- [Extract provided]:
Content starts
SINGAPORE (BLOOMBERG/REUTERS) - The energy collapse continues to rack up victims in Singapore.
This time it's KrisEnergy Ltd, an oil and gas producer that said Sunday (Aug 14) it is exploring equity issuance, refinancing and asset sales to strengthen its capital structure as its debt covenants may come under stress.
The announcements underscore the struggles energy companies face as the crash in energy prices enters its third year. Brent crude sells for almost 60 per cent less than it did in the summer of 2014.
KrisEnergy acting chief executive officer Jeffrey S MacDonald described it as "one of the most severe downturns I have seen in my 38 years in the exploration and production industry."
"In the near term, there is a risk that certain of our covenants under existing debt instruments may come under stress," Mr MacDonald said in a report to shareholders accompanying the company's second-quarter earnings.
"The company continues to review its financial condition and we have engaged external parties to review all available opportunities to strengthen the group's capital structure."
Content ends
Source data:
Content starts
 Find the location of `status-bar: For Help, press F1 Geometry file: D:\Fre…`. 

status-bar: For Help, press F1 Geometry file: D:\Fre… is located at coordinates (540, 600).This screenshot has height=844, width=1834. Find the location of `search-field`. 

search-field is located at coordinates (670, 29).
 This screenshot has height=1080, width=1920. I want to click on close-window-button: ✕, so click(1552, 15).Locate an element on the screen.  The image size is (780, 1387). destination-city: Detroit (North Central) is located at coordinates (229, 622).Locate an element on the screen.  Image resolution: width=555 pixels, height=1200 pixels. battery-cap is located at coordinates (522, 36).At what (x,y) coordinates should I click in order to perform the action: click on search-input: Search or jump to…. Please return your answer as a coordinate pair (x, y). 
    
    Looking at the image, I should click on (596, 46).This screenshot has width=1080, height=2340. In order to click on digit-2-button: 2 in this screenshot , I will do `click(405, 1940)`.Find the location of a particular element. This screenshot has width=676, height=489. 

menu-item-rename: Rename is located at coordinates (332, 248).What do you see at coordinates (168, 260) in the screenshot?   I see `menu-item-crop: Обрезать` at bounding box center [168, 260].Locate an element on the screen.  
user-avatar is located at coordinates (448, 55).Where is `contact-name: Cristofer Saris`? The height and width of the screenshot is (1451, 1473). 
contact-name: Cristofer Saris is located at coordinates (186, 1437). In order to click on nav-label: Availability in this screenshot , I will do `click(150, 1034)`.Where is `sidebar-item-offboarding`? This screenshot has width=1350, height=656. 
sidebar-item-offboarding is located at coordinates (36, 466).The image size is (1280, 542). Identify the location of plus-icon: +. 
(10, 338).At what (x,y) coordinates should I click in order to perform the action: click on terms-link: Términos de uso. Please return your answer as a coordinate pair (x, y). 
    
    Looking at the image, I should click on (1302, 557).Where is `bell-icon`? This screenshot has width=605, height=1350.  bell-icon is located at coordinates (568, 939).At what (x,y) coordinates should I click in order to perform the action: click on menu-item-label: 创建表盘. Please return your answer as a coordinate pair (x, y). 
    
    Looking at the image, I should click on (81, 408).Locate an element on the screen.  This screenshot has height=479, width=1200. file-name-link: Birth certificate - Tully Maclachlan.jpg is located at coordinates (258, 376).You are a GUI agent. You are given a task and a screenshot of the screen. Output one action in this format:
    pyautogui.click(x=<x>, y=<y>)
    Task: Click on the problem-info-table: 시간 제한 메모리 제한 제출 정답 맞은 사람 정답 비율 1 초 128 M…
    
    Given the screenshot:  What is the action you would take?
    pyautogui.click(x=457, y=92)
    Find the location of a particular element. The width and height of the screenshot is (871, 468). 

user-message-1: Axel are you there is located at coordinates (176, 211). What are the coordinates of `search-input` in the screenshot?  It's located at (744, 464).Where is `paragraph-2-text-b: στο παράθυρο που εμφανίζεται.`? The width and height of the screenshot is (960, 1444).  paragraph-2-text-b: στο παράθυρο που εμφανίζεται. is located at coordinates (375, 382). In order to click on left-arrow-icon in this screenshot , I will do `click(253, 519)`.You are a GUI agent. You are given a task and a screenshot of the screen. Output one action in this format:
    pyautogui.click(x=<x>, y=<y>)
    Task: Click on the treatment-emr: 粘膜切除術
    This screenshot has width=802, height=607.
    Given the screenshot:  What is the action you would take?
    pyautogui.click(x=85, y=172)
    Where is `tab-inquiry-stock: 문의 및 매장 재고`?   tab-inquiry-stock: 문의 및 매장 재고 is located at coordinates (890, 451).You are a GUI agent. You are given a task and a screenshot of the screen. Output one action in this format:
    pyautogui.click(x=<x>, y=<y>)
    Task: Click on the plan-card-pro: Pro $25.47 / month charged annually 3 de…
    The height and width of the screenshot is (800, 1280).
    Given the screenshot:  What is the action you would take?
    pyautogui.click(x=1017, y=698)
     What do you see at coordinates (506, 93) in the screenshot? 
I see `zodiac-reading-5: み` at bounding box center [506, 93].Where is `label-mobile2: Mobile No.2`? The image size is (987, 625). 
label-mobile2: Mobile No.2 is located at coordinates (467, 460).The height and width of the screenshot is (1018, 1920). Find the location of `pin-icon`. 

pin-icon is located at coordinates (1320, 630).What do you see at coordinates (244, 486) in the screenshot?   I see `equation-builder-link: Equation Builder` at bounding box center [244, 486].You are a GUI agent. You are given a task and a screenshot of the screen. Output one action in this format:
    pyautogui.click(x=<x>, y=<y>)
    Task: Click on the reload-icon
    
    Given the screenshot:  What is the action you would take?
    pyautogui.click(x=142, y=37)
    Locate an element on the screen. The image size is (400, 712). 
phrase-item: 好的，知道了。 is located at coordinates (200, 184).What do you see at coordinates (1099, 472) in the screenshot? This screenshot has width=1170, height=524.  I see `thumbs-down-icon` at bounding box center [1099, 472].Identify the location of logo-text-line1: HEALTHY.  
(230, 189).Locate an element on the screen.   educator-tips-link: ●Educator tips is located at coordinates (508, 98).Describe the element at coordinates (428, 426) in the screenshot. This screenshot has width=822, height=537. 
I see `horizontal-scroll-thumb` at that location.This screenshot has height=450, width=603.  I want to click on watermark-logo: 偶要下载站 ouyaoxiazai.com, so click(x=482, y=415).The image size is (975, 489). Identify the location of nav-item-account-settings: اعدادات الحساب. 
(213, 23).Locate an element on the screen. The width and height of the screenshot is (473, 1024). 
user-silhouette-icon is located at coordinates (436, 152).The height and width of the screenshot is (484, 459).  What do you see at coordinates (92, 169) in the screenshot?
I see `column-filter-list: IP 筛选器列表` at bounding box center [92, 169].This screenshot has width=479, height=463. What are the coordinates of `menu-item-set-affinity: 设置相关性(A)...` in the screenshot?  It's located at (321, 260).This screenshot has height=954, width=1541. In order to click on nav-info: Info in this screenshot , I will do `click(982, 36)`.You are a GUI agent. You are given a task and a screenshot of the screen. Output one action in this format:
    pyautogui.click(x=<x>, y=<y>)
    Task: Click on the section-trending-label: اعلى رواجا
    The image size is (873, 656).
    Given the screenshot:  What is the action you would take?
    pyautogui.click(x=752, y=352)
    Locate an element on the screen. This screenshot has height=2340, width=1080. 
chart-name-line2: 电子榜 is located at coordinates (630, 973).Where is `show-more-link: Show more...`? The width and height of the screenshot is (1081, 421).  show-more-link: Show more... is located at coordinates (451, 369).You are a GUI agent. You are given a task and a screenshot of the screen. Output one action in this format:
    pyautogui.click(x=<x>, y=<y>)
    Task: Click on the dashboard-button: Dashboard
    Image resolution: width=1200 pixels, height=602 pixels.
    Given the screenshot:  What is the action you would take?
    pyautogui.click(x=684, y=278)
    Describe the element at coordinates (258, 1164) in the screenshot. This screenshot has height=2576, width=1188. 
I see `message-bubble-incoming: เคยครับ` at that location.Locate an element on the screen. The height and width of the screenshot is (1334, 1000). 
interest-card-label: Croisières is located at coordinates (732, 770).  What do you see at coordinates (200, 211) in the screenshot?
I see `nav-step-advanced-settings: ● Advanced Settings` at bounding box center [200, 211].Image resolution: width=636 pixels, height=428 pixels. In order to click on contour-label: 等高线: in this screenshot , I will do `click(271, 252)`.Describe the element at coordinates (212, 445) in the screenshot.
Content ends
- [Action item]: List each step the article says KrisEnergy is exploring to strengthen its capital structure. Rely only on the article to respond.

- [Answer box]:
- Equity issuance
- Refinancing
- Asset sales